* _提供的文本_

....................

Go map實現原理

本文轉載自查看原文 2019-02-20 20:16 611 Golang

map結構

整體為一個數組，數組每個元素可以理解成一個槽，槽是一個鏈表結構，槽的每個節點可存8個元素，搞清楚了map的結構，想想對應的增刪改查操作也不是那么難

1：槽大小計算&hash算法

我們可以簡單的理解成：槽大小為1<<N，每個元素計算出一個hash值hashCode，hash到這些槽中，hash算法：hashCode&1<<N-1，剛好和槽的范圍完全重合

關於hash沖突，那是必須的，當你指定預計元素個數時，預計平均一個槽6.5個元素，據我觀察好多語言的hash都是采用hashCode&1<<N-1的hash方式，可能是因為實現簡單，元素分布比較均勻

hashCode的計算請參考文件：src/runtime/hash64.go src/runtime/hash32.go

2：容量計算和擴容

m := make(map[string]int, hint)
func overLoadFactor(count int64, B uint8) bool {
   return count >= 8 && float32(count) >= 6.5*float32((uint64(1)<<B))
}
b := uint8(0)  //最大128位足夠了
for ; overLoadFactor(hint, b); b++ {
}

func makeBucketArray(t *maptype, b uint8) (buckets unsafe.Pointer, nextOverflow *bmap) {
   base := uintptr(1 << b)
   nbuckets := base
   if b >= 4 {
      nbuckets += 1 << (b - 4)    //多分配了1/16的空間，當某個槽滿了之后可以可以從這里多取出一個節點
      sz := t.bucket.size * nbuckets
      up := roundupsize(sz)
      if up != sz {
         nbuckets = up / t.bucket.size
      }
   }
   buckets = newarray(t.bucket, int(nbuckets))
   if base != nbuckets {
      nextOverflow = (*bmap)(add(buckets, base*uintptr(t.bucketsize)))
      last := (*bmap)(add(buckets, (nbuckets-1)*uintptr(t.bucketsize)))
      last.setoverflow(t, (*bmap)(buckets))
   }
   return buckets, nextOverflow
}

初始化容量和擴容都是調上面的方法makeBucketArray

舉個例子：m := make(map[int][string], 10)，通過上面計算b的方法得出b=2，即4=1<<2個槽，每個槽一個節點，每個節點可容納8個元素，總共可容納32個元素，可容納期望的10個元素

擴容基本采取2*N + N/16的方式(2倍擴容)，多出來的N/16用於槽滿的情況，新增的節點就從這多出來的地方取，如果多出來的槽也用完了就直接new新的內存

槽大小(t.bucketsize)應該是提前就計算好了的，每個槽能容納8個元素，當槽滿之后，如果還有新增到這個槽的元素，會新增一個槽，以鏈表的方式連在這個槽的后面

擴容后數據怎么復制過來

go並沒有采用一下子就將數據全部復制過來的方式，如果數據很多還是非常耗時的，而是在寫數據的時候如果命中一個老槽，就將這個槽中的所有數據重新hash到新的數據結果中，在擴容過程中，新老數據結構同時提供數據的查詢，寫數據的時候只會寫入新的數據結構中，同時將命中老數據結構對應槽中的數據重新hash到新的數據結構中。

....................

* _给定数据_
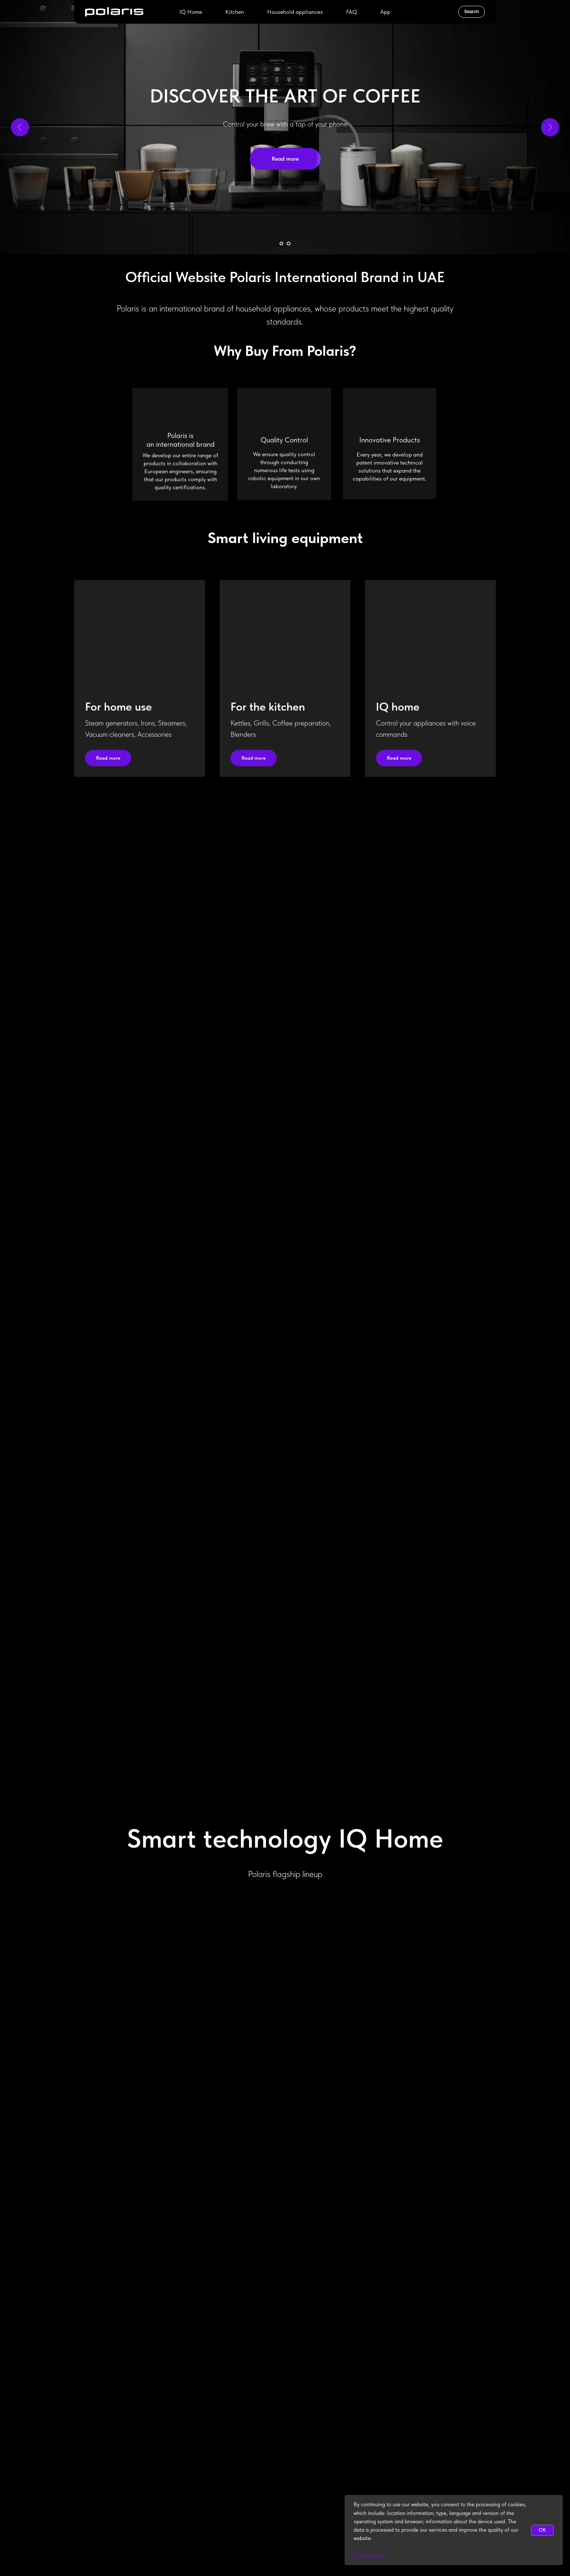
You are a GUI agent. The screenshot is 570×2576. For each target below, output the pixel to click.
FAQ (351, 11)
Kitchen (234, 11)
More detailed (370, 2555)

....................

* _任务说明 1_
把讲 Go map 实现原理的那篇文章里，从“1：槽大小計算&hash算法”开始、到“float32(count) >= 6.5*float32((uint64(1)<<B))”结束的这一段原样照抄一遍。
* _任务说明 2_
在讲 Go map 实现原理的那篇文章里，槽的每个节点最多能存几个元素？

* _预期输出 1_
1：槽大小計算&hash算法

我們可以簡單的理解成：槽大小為1<<N，每個元素計算出一個hash值hashCode，hash到這些槽中，hash算法：hashCode&1<<N-1，剛好和槽的范圍完全重合

關於hash沖突，那是必須的，當你指定預計元素個數時，預計平均一個槽6.5個元素，據我觀察好多語言的hash都是采用hashCode&1<<N-1的hash方式，可能是因為實現簡單，元素分布比較均勻

hashCode的計算請參考文件：src/runtime/hash64.go src/runtime/hash32.go

2：容量計算和擴容

m := make(map[string]int, hint)
func overLoadFactor(count int64, B uint8) bool {
   return count >= 8 && float32(count) >= 6.5*float32((uint64(1)<<B))

* _预期输出 2_
每个节点可存8个元素。